The happy ending to this story is entirely dependent upon this cycle of strict rotation, ensuring that no bear remains pristine and smelling of "new", and all become interchangeably bedraggled at the earliest opportunity.
There is, perhaps, no finer illustration than this of the benefits of being an older mother. You inherit the wisdom and experience of all the friends who've been there before you and sometimes, just sometimes, you learn from their mistakes (in this case, never to underestimate what the loss of an offspring's favourite toy can do to your nerves and your sleep patterns)
It is thanks to such insight that a small girl of my acquaintance is never parted from her beloved friend, even when unforeseen and unfortunate incidents occur - although I am sure there will soon come a time when she will understand that her parents' vomit-removing capacities are duplicitous rather than super human.
Perhaps I should confess that this popular ursine fable is not the only tale to have been tinkered with in our household.
Take the old woman who lived in a shoe. I really don't want to paint my daughter a picture of scores of children being whipped soundly before turning in for the night, so our version has the over-fertile crone reading them a story before they trot off to bed. Still without any bread, after all there is tampering and there is tampering. Dr Atkins would be proud.
Looking at them anew, this time from an adult perspective, it becomes clear that the majority of nursery rhymes are not terribly child friendly. To say the least.
Oranges and Lemons? Decapitation. London Bridge? Beyond repair. Three Blind Mice? Dismembered. And so it goes on.
These days it seems that every time I open our book of traditional rhymes and ditties I find myself getting a little maudlin. It may, of course, be my hormones, but that doesn't stop me shedding a tear for all those poor people falling down dead from the plague in Ring o' Roses.
Then there's the misfortune befalling the innocent folk of Gloucester, left without any medical cover all because Dr Foster didn't have the perspicacity to look where he was going.
And what about that poor maid, left to do all the chores while her fat-cat employers count their cash and stuff themselves silly on sweet treats?

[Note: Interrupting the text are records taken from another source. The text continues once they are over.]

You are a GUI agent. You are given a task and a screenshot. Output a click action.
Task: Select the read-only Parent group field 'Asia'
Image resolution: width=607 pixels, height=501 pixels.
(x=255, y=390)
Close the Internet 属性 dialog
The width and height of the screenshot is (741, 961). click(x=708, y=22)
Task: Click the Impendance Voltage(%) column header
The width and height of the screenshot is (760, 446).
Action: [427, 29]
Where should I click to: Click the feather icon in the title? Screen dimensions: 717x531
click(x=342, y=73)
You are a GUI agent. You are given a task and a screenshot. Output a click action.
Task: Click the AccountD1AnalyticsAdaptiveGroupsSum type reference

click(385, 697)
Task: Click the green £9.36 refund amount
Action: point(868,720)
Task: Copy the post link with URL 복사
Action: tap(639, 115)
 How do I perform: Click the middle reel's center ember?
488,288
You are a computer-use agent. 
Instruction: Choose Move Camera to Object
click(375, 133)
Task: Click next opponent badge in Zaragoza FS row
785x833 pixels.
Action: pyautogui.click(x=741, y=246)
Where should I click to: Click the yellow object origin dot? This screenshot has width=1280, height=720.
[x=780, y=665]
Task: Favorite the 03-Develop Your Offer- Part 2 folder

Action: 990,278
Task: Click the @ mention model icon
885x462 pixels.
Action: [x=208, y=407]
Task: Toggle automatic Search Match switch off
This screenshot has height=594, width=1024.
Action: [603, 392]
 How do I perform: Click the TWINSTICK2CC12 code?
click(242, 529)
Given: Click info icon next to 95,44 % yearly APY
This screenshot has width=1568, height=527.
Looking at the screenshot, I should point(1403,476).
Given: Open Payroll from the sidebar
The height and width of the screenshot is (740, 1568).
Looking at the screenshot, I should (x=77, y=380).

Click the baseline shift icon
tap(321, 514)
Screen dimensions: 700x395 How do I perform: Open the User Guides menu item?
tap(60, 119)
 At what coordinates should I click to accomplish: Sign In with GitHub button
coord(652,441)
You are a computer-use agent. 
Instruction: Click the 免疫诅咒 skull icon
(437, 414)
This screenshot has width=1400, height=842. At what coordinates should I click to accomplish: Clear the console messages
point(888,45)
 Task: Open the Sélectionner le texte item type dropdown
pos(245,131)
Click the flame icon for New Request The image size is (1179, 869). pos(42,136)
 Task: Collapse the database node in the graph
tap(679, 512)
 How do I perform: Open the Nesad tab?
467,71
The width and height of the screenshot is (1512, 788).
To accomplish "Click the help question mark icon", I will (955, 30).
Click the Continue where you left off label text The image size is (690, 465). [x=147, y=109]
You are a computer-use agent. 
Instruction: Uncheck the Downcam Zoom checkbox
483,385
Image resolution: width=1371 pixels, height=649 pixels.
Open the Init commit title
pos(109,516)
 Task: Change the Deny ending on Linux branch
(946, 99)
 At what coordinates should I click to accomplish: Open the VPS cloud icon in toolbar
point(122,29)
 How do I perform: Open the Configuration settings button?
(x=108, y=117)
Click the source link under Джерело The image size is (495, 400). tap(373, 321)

All she gets by way of thanks is the loss of her nose. Although I can't say I really blame any blackbird that has the fortitude to make it through the pie fiasco unscathed for being just a little bit narky. Who'd have thought that reading children's stories could be such a minefield? Last night I spent half an hour comforting my weeping toddler who had taken a singsong session too much to heart.
"Poor Humpty Dumpty" she sobbed. "Fell down banged 'is 'ead. Broken."
That's not to say that there are no tales more suited to my sensibilities: as it happens I am in total accordance with mummy cat's position of no pie, for if the little kittens have lost their mittens they surely need to learn that carelessness has consequences?
But for the sake of all our nerves, I think we'll be sticking exclusively to Twinkle Twinkle for a while.